### Data items
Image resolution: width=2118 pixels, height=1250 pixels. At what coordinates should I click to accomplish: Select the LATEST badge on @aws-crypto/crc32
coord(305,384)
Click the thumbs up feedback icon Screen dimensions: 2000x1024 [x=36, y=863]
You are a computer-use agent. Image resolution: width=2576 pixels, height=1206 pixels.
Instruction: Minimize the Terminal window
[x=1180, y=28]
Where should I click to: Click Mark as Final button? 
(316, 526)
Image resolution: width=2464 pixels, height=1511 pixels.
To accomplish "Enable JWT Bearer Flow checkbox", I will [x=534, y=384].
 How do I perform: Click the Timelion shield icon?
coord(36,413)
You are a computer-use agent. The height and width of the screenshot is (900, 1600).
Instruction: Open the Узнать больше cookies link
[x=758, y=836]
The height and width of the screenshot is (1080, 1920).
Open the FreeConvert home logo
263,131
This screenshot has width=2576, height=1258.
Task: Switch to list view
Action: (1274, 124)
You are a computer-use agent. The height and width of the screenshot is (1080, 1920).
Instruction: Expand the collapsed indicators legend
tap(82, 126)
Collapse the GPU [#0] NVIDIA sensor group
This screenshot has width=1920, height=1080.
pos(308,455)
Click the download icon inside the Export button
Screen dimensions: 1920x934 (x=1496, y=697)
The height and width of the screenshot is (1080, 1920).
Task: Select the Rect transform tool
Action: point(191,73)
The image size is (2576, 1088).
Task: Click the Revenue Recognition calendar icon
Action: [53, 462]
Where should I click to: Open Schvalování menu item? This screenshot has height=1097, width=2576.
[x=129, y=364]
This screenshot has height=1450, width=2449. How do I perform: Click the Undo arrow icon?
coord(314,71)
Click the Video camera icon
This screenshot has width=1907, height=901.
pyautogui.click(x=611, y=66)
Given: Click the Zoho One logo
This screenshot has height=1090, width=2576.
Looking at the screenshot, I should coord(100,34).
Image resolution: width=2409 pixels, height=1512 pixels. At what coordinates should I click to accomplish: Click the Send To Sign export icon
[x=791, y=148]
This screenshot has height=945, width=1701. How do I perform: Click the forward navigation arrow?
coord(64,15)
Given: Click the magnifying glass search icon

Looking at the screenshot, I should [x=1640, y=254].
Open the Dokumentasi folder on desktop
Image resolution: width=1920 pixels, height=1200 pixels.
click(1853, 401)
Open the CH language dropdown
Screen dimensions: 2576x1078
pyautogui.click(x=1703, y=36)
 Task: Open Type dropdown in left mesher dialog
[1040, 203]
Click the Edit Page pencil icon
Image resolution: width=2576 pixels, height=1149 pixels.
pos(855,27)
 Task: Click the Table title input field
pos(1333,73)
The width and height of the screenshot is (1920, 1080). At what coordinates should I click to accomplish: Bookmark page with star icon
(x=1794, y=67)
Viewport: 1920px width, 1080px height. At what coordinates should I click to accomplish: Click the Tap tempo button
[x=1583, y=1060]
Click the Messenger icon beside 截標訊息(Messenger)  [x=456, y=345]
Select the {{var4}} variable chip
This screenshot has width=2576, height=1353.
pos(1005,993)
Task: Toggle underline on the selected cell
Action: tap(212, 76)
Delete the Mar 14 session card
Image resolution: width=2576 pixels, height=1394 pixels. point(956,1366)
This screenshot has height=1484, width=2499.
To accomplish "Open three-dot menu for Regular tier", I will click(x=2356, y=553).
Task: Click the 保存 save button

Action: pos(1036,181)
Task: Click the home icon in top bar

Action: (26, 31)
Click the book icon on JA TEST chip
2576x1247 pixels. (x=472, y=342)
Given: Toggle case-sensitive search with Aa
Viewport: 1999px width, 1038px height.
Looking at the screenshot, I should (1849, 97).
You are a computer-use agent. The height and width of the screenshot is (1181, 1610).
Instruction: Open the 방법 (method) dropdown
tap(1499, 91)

### Task statement
The exercise is to copy out every line above that has the word "computer" in it.

### Output for this exercise
You are a computer-use agent. Image resolution: width=2576 pixels, height=1206 pixels.
You are a computer-use agent. The height and width of the screenshot is (900, 1600).
You are a computer-use agent. The height and width of the screenshot is (1080, 1920).
You are a computer-use agent. The height and width of the screenshot is (1181, 1610).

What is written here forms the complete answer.